On this final day of the trade mission in China, the group visited a grain warehouse in Cailjia, two hours outside Changchun. It was interesting to hear a bit more about how the agricultural system here works.
The farmers among us were surprised to hear most farmers here bring their crops to the elevator at 30 percent moisture. Because they are guaranteed a price by the government, and need the money, they hurry to bring in their crop and collect their payments.
In the Jilin province, the government encourages farmers to grow corn. We saw soybeans grown in strips between corn crops, along road ditches and even in the narrow dividers between australian pokies online rice fields. Soybeans are clearly a valuable crop, but corn is king in this area of China. In this region they call corn “jade rice.”
A special part of this trip has been the opportunity to meet farmers. Today we met a farmer and his family from the Jilin province. Actually, most of the village came out to greet us. It was a wonderful experience to meet with the farmer, look at his crops, and see the pride he has in his farm.
To hear an interview with ISA President Delbert Christensen about the farmer to farmer link, click here:
“This visit puts our jobs in a whole new light as we harvest our crops,” says ISA President Elect Randy Van Kooten. “It’s important where the crop is going and that we’re feeding families here and across the globe.” To hear an interview with Randy Van Kooten, click here:
To hear the insights of ISA’s Director of Market Development Grant Kimberley on the farm visit and the hospitality of the Chinese people, click here:
ISA CEO Kirk Leeds outlined five challenges that we need to solve in order to meet demand and make sure the growing global population has enough to eat, now and in the future:
- Continued increases in production
- Solve quality issues and increase protein and oil
- Continue improving infrastructure, like the expansion of Port of Gray’s Harbor in Washington
- Market access, reducing trade barriers, and
- Acceptance of biotech traits.
“It’s important that we view the expansion of trade in the American ag industry as vital,” says Cal Meyer, group vice president of AGP. “We have to strive to open markets and be competitive from the farm to the ag industry and meet customer demand.”

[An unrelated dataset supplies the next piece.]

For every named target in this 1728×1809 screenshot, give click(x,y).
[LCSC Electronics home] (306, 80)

To hear Cal’s interview with Kirk Leeds, click here:
To hear Kirk’s comments, click here:
Now that we’re acclimated to our surroundings and the 13 hour time difference it’s time to go home. Our travels tomorrow will take the Iowa delegation to Des Moines via Changchun, Beijing, Vancouver and Minneapolis.

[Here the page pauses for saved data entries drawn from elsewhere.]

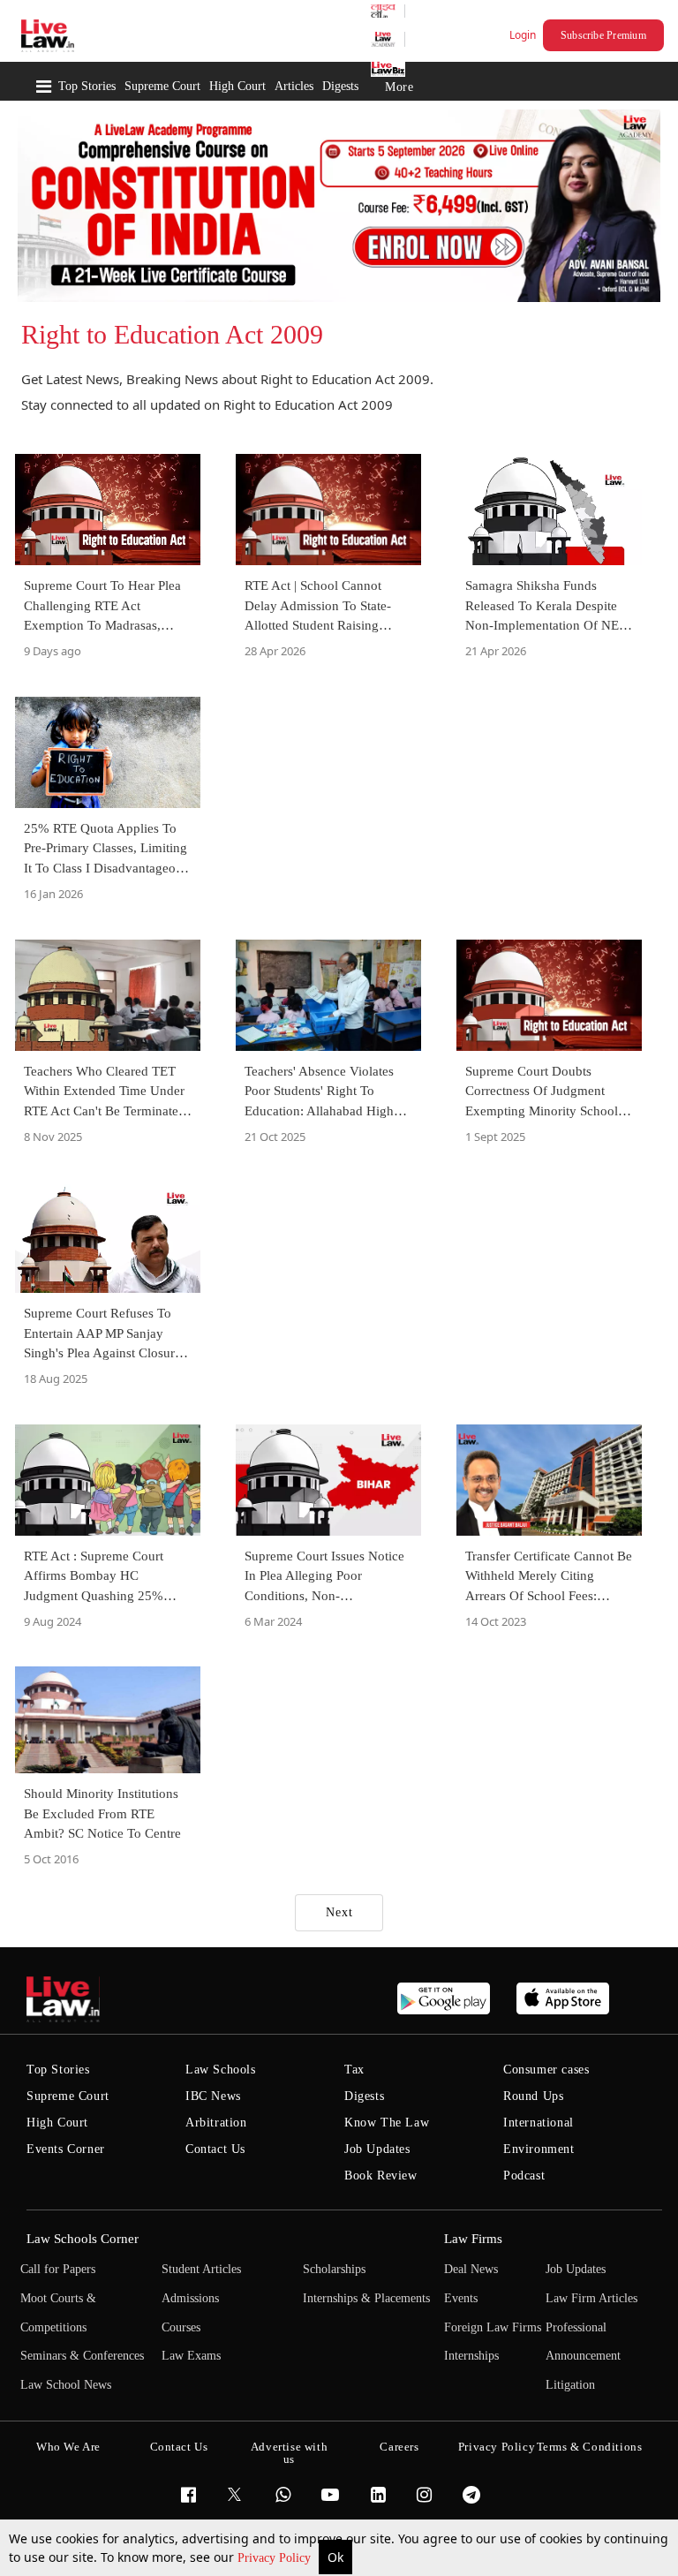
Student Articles (201, 2269)
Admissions (190, 2298)
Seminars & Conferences (82, 2355)
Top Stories (87, 86)
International (538, 2122)
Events (461, 2298)
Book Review (381, 2175)
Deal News (471, 2269)
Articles (294, 86)
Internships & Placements (366, 2298)
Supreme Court (162, 86)
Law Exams (191, 2355)
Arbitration (216, 2122)
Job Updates (377, 2149)
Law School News (65, 2384)
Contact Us (215, 2149)
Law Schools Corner (82, 2239)
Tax (354, 2069)
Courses (181, 2327)
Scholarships (334, 2269)
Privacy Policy (275, 2558)
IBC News (213, 2096)
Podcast (524, 2175)
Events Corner (65, 2149)
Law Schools (220, 2069)
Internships (471, 2355)
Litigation (570, 2384)
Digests (340, 86)
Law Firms (473, 2239)
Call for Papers (57, 2269)
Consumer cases (546, 2069)
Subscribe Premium (603, 35)
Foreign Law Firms (492, 2327)
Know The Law (386, 2122)
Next (339, 1912)
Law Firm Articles (591, 2298)
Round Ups (533, 2096)
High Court (237, 86)
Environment (539, 2149)
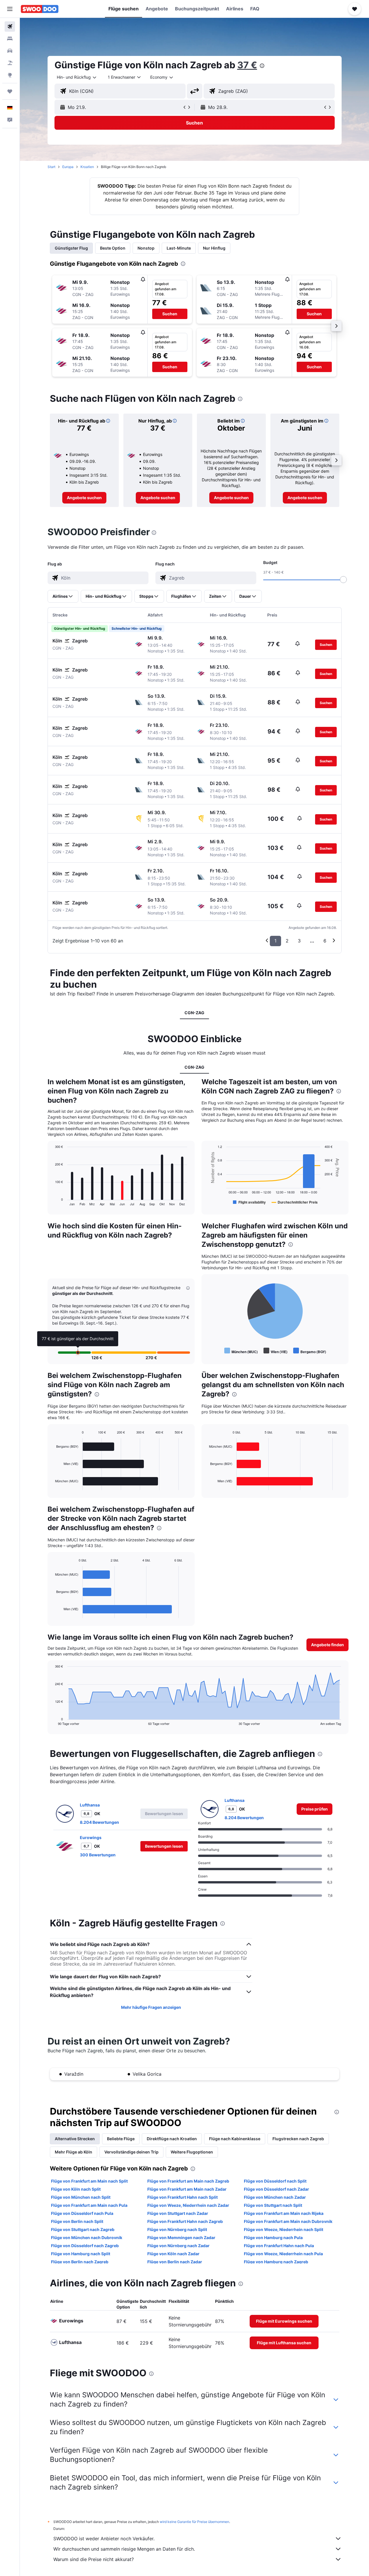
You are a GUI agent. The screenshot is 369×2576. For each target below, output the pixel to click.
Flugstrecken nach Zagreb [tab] (298, 2138)
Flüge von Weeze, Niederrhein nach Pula (283, 2253)
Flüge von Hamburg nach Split (80, 2253)
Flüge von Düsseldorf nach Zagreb (85, 2245)
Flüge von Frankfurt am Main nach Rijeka (283, 2213)
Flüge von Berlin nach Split (77, 2221)
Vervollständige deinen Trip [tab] (131, 2151)
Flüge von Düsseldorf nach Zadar (276, 2189)
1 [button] (275, 941)
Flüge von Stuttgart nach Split (273, 2205)
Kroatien (87, 167)
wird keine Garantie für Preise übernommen (194, 2522)
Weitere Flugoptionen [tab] (192, 2151)
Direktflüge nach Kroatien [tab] (172, 2138)
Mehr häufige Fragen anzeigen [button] (151, 2007)
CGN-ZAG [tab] (194, 1012)
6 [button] (324, 941)
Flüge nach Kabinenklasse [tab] (234, 2138)
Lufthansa (90, 1804)
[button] (9, 9)
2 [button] (287, 941)
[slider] (343, 579)
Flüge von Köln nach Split (76, 2189)
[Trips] (9, 91)
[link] (84, 497)
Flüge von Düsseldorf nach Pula (82, 2213)
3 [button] (299, 941)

By all accounts, this trade mission has been a success. We’ve learned and listened, and talked about Iowa soybean production. And we gained a new appreciation for the vast potential of this market for Iowa-grown soybeans.
We’ve met new people. We’ve seen things we’ve never seen before. We’ve eaten different food. But yet, for all the different and new experiences we’ve had here, what strikes me most about traveling to China is how surprisingly similar we all are. We and our Chinese counterparts have a great deal to learn from one another, and we’ve appreciated the opportunity to experience the Chinese culture briefly during our time here.
To listen to Kirk Leeds’ interview with me on a bus to Changchun, click here:
I’ll continue to post wrap-up information and additional photos on the blog upon my return home.